Chapter Outline
A fundamental part of working as a nurse is formulating a nursing diagnosis, which guides outcomes and corresponding interventions to achieve patient care goals. It is a dynamic method of assessment and data aggregation that encompasses the depth and breadth of the nurses’ scope of practice and, in many situations, serves as a tool to aid in critical thinking. To write and apply an appropriate nursing diagnosis, the nurse must gather patient data incorporating the scientific, physiological, and medical aspects of a patient’s situation. The critical thinking skills necessary for this process enable nurses to make clinical judgments based on evidence and experience.
How do nurses learn to do this? How does a nurse learn to think in a way that leads to the appropriate decisions and conclusions? It is one thing to learn clinical knowledge—facts, figures, anatomy, and physiology—but how do nurses learn to go a step further to think critically and apply clinical judgment? The nurse acquires these key skills by creating a systematic method of gathering data, assessing, forming a hypothesis, creating a plan, putting the plan into action, and reevaluating.
This chapter begins with the evolution of nursing diagnoses and a discussion of the nursing process, which is the basis for developing nursing thought.
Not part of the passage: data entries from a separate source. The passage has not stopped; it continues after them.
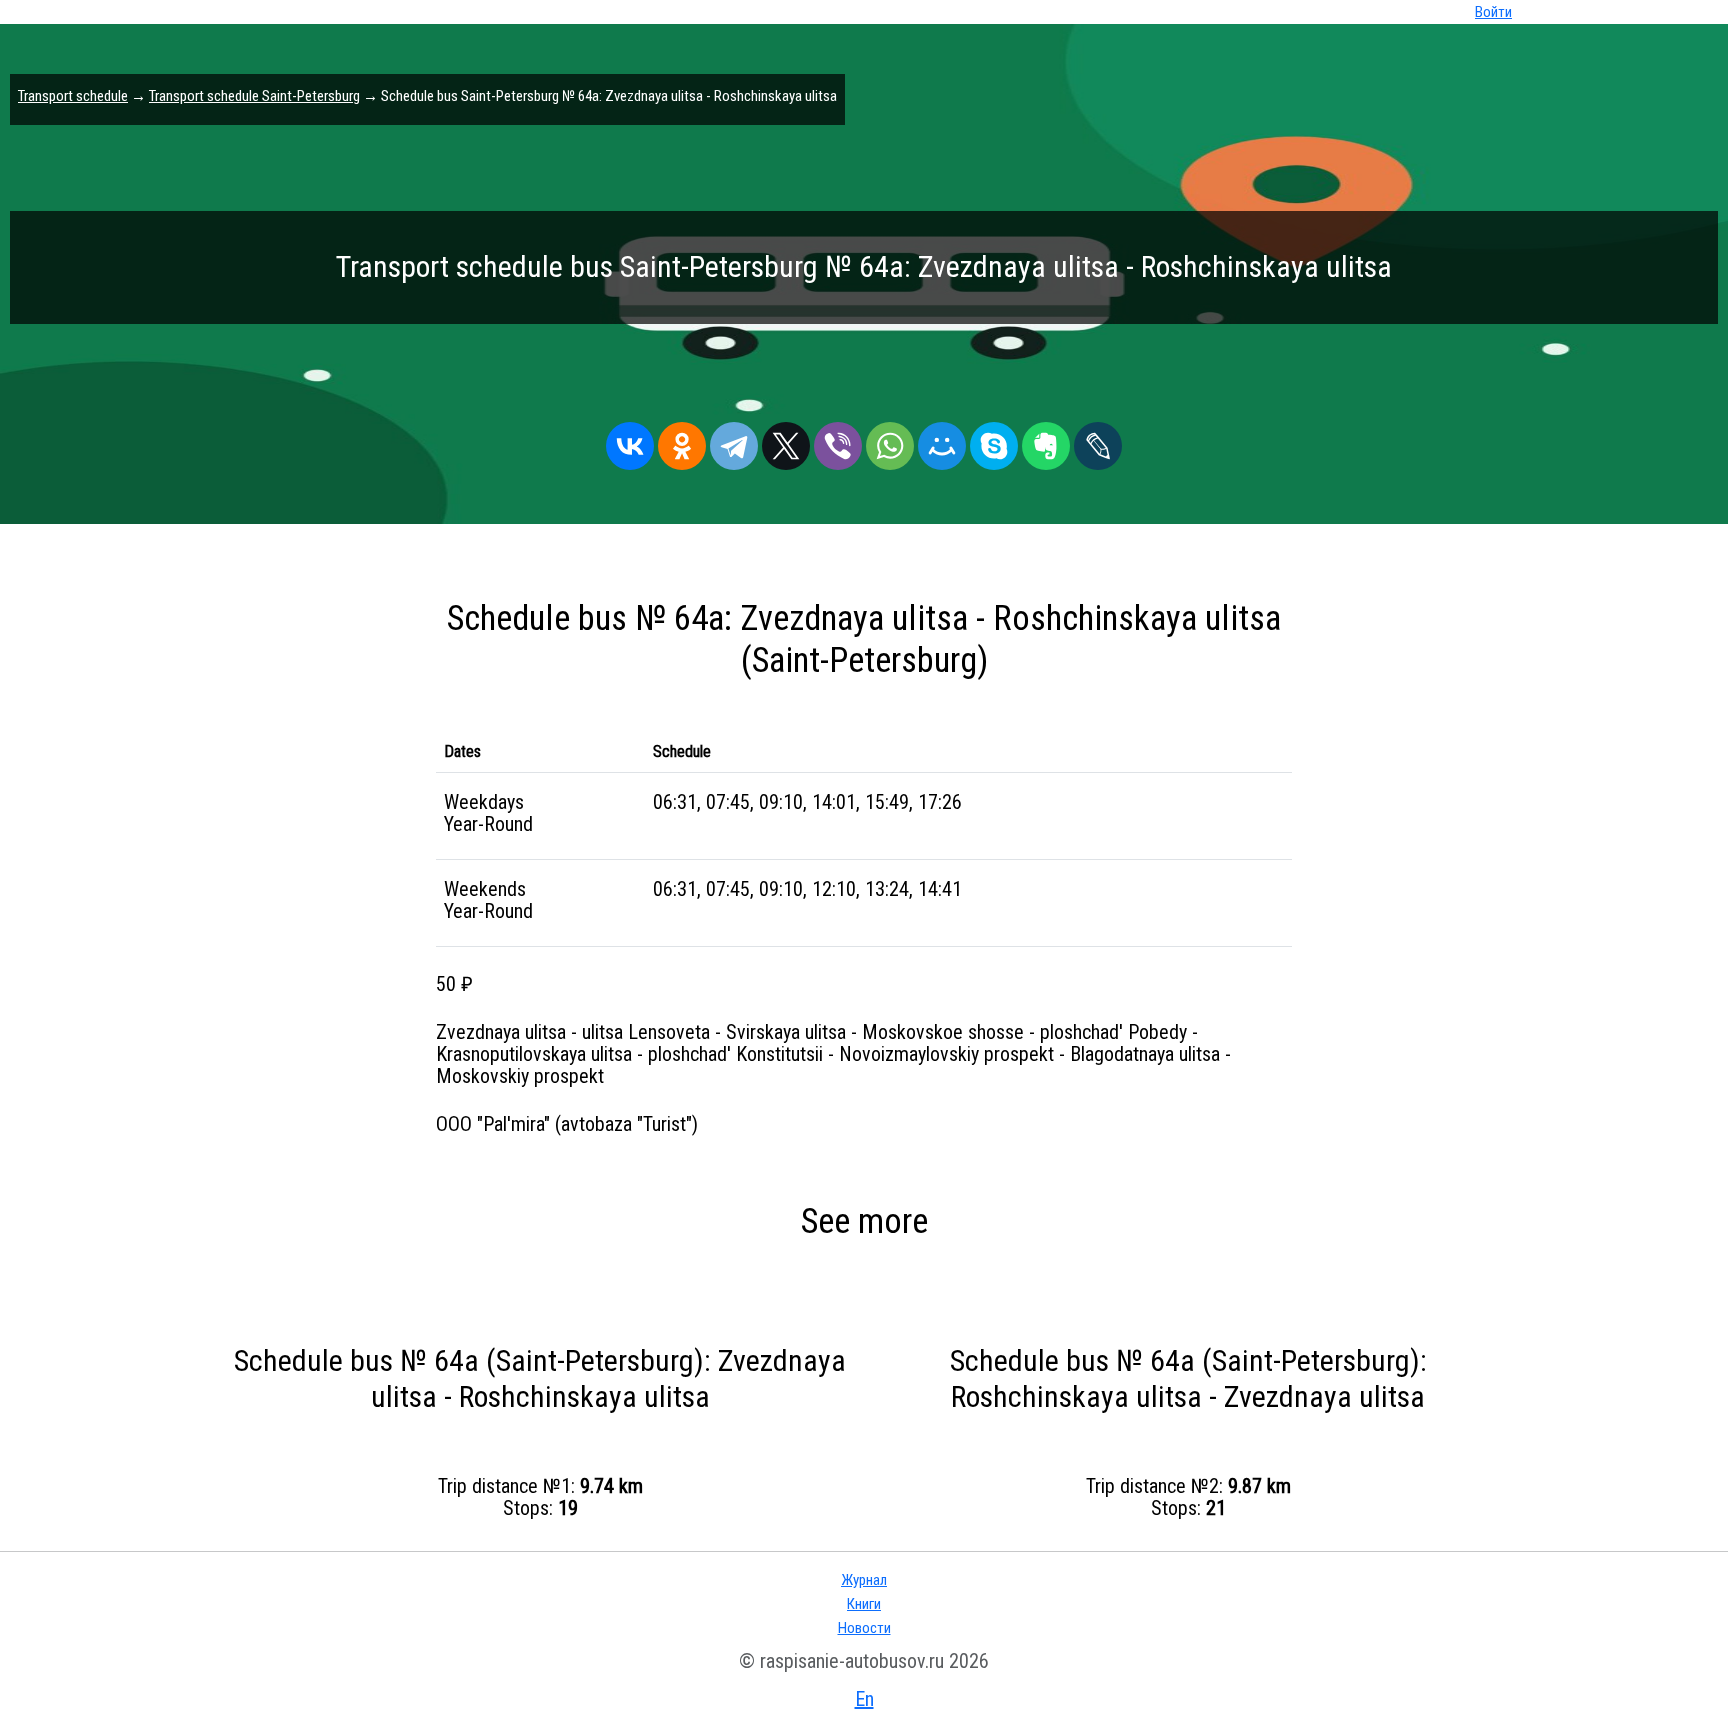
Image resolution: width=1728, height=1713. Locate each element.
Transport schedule (73, 96)
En (864, 1699)
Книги (864, 1604)
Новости (864, 1628)
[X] (786, 441)
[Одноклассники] (682, 441)
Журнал (864, 1580)
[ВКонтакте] (630, 441)
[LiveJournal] (1098, 441)
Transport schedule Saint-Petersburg (254, 96)
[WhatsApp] (890, 441)
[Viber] (838, 441)
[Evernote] (1046, 441)
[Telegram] (734, 441)
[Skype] (994, 441)
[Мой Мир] (942, 441)
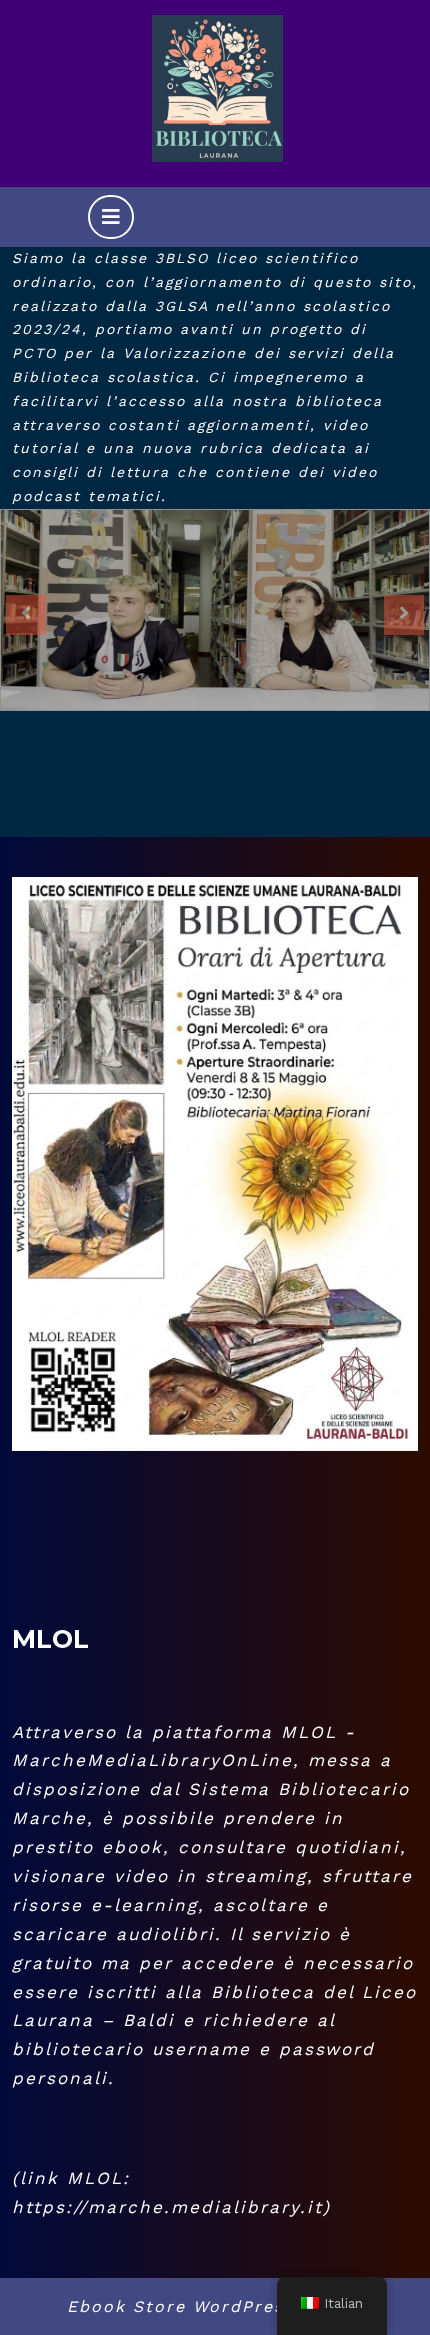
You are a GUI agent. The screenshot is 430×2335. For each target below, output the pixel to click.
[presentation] (26, 615)
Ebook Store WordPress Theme (215, 2306)
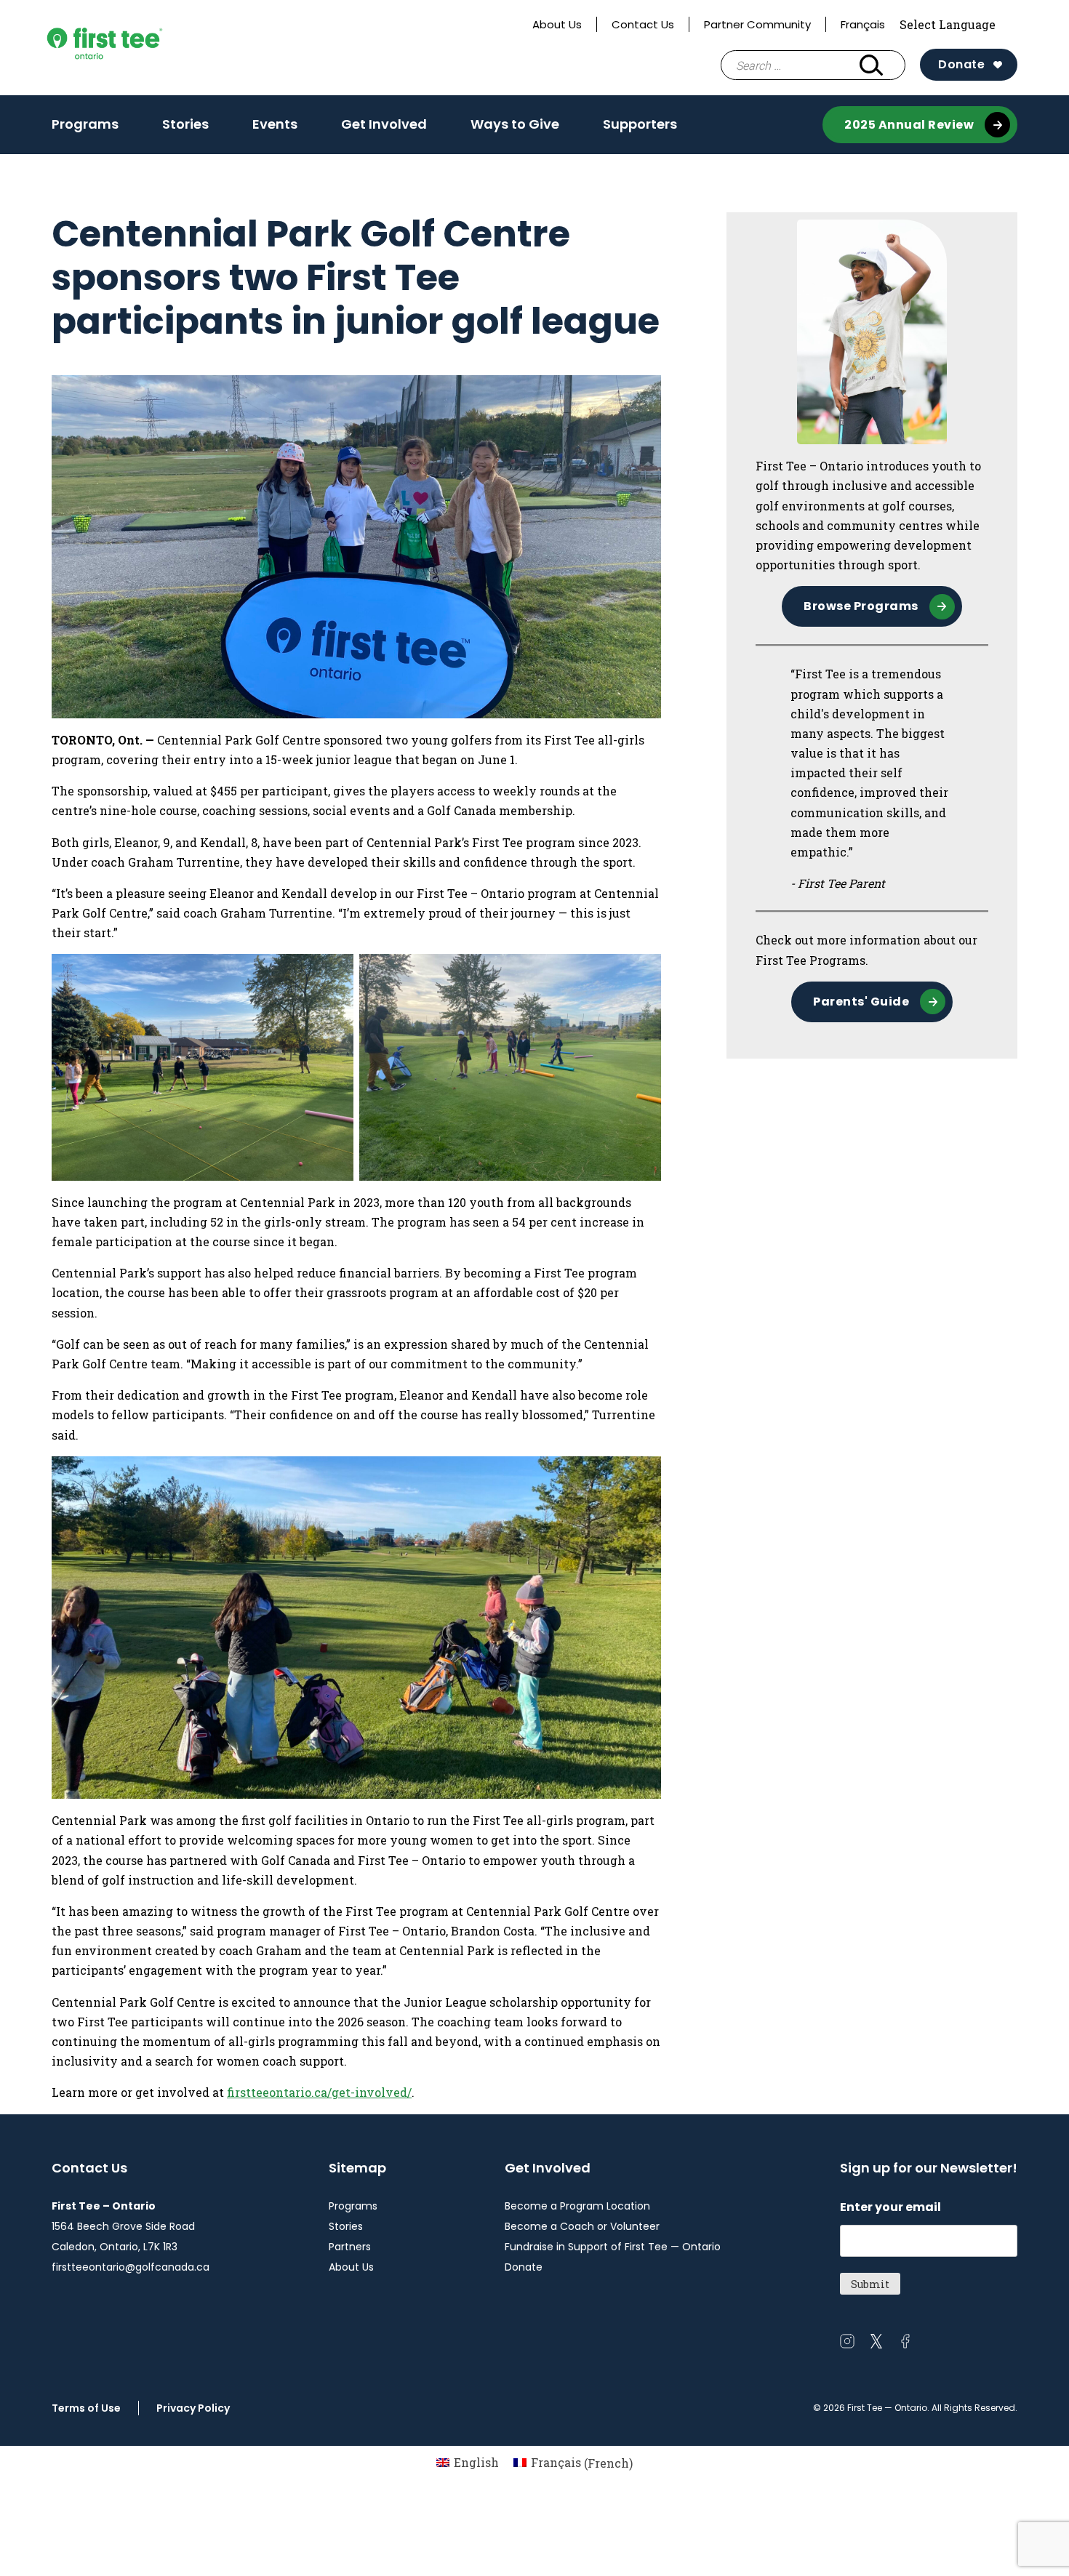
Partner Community (757, 24)
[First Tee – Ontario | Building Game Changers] (132, 48)
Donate (961, 64)
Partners (350, 2246)
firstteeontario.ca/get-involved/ (319, 2092)
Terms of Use (86, 2408)
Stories (185, 124)
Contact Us (643, 24)
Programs (85, 124)
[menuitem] (467, 2462)
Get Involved (384, 124)
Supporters (640, 124)
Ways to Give (515, 124)
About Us (557, 24)
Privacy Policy (193, 2408)
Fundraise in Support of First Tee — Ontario (613, 2246)
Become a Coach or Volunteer (582, 2226)
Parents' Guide (861, 1001)
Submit (870, 2284)
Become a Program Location (577, 2206)
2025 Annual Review (909, 124)
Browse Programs (861, 606)
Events (274, 124)
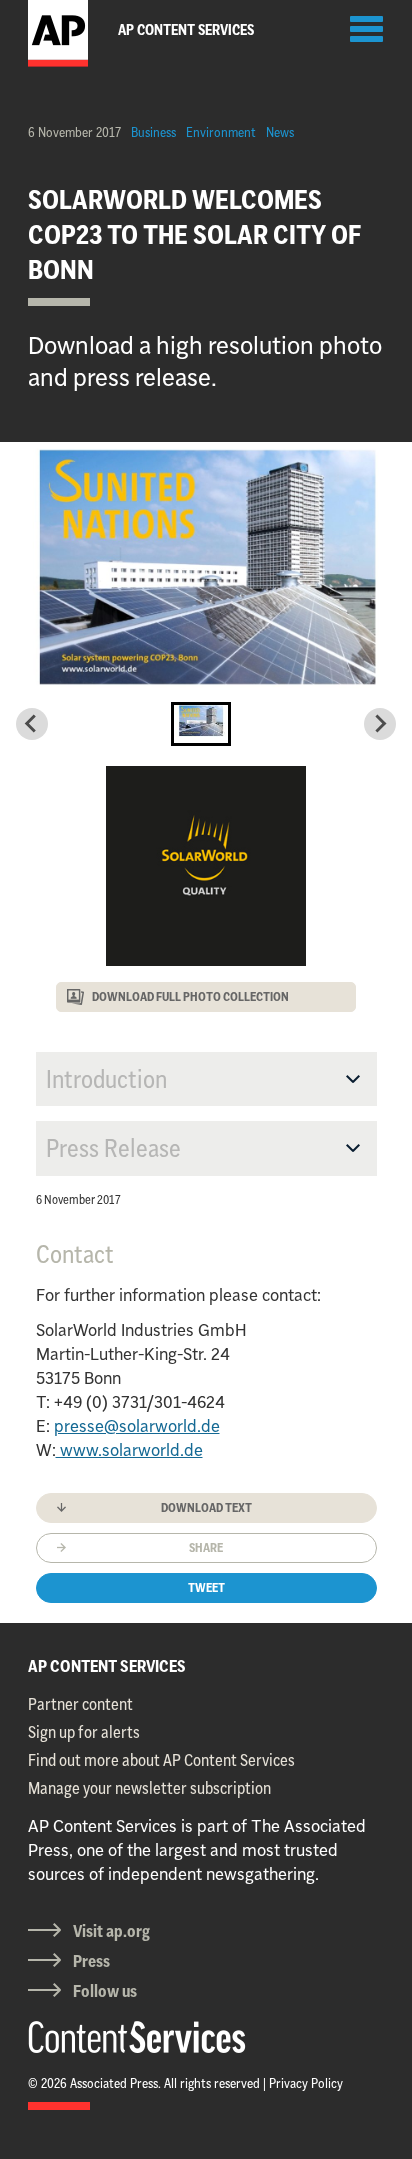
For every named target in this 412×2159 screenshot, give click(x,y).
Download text (206, 1507)
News (280, 132)
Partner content (80, 1704)
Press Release (113, 1148)
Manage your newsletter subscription (149, 1788)
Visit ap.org (111, 1931)
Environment (221, 132)
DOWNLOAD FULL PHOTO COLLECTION (190, 996)
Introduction (106, 1079)
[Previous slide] (32, 724)
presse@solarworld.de (137, 1426)
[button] (201, 724)
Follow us (105, 1991)
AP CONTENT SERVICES (107, 1666)
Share (206, 1547)
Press (91, 1961)
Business (153, 132)
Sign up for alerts (84, 1732)
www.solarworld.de (129, 1450)
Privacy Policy (306, 2083)
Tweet (206, 1587)
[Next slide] (380, 724)
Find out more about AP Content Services (161, 1760)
Then, the chapter goes through the various thinkers and theories that moved the development of nursing diagnoses to the newest process in place, the Clinical Judgment Measurement Model (CJMM) developed by the National Council of State Boards of Nursing (NCSBN). The section ends with a discussion on the role nursing diagnosis plays in clinical decision-making, the different categories of nursing diagnosis, and how to formulate the diagnosis from the tools available. Understanding nursing diagnosis is an important part of nursing.